For the first time, each of the Praxis Malawi team members has been chronicling their personal and professional journeys by means of a blog – this one. Narratives of learning the local language, cooking with the ladies, brushing teeth under a starry sky and fighting off large and hungry insects are interspersed with reflections on interviews with Malawian teachers and residents, challenges of creating a curriculum that will support the needs and wishes of the community as well as navigating through the stages of culture shock that each one experiences in their own way can be found here.
I urge you to visit the blog and discover more about this wonderful project and all the incredible adventures the students have been up to. If you have time to leave a comment or two, I am sure it will do wonders to encourage them along their journey. There is nothing more reassuring to one who is “out in the field” than to receive a note from home reinforcing the notion that all their struggles and efforts as well as their successes have been recognized by a peer, a mentor or simply an advocate.
I as well, have an invitation to offer those of you who might be moved into wanting to participate in this type of humanitarian association. As this will be a project that will continue over many years, we are looking for support by means of a Professional Learning Community. I have set one up through LEARN and what I am hoping for is to have people from all corners of the education community here assist in the building of this new school. Through this PLC, you will be linked to the online community and free to offer support by means of links to resources, suggestions, direction or inspiration. This is so crucial when building curriculum.

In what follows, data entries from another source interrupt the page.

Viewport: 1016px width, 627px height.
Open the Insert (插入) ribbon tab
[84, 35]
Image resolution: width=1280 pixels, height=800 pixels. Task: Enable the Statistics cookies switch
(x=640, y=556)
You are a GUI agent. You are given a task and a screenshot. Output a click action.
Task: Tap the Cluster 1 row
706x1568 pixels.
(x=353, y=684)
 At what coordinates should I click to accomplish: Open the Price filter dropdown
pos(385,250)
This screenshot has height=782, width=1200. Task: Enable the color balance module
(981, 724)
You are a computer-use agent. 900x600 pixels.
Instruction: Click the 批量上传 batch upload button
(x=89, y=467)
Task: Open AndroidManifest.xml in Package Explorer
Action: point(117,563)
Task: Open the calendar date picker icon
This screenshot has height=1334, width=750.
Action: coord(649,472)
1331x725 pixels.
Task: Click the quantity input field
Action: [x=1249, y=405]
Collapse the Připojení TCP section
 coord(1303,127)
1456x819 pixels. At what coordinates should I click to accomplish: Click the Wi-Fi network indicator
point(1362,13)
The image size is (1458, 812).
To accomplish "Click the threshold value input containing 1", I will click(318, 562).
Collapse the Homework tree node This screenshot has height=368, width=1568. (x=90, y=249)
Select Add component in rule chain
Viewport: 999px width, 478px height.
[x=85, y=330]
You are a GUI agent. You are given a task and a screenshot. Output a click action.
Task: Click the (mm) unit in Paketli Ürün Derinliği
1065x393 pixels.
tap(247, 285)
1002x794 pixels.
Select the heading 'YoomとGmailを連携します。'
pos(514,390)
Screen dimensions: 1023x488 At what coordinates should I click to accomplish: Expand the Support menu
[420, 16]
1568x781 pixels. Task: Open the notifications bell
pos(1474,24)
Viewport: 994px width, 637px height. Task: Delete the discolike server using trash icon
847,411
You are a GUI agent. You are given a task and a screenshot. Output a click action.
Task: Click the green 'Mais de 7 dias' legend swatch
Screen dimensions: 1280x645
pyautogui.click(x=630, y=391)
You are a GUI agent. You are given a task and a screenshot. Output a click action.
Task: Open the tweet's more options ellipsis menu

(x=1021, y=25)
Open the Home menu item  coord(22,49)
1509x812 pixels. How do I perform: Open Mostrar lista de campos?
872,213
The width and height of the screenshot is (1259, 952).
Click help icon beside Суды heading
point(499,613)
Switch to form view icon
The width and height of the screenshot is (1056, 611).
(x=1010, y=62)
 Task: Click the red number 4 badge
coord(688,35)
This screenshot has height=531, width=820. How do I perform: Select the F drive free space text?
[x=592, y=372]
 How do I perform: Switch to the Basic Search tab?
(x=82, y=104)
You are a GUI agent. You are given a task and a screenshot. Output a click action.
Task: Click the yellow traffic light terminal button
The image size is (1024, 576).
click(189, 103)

In the fall, we will be hosting a LEARN web event that will highlight ways that schools can connect with and learn about another school half way around the world. Rich curricular ideas and activities to build global citizenship and social awareness as well as develop reciprocal and sustainable learning will be featured. If you think you and you class might be interested joining and supporting Praxis Malawi send me an email at firstname.lastname@example.org and we can discuss the multiple possibilities for involvement. Please pass along the link to the blog and the invitation to the PLC to anyone who you think might be interested.
The old adage “It Takes a Village” really does ring true here. And the beautiful thing is that with the voice and direction coming from the village of Makupo, Malawi we are simply joining in on the conversation.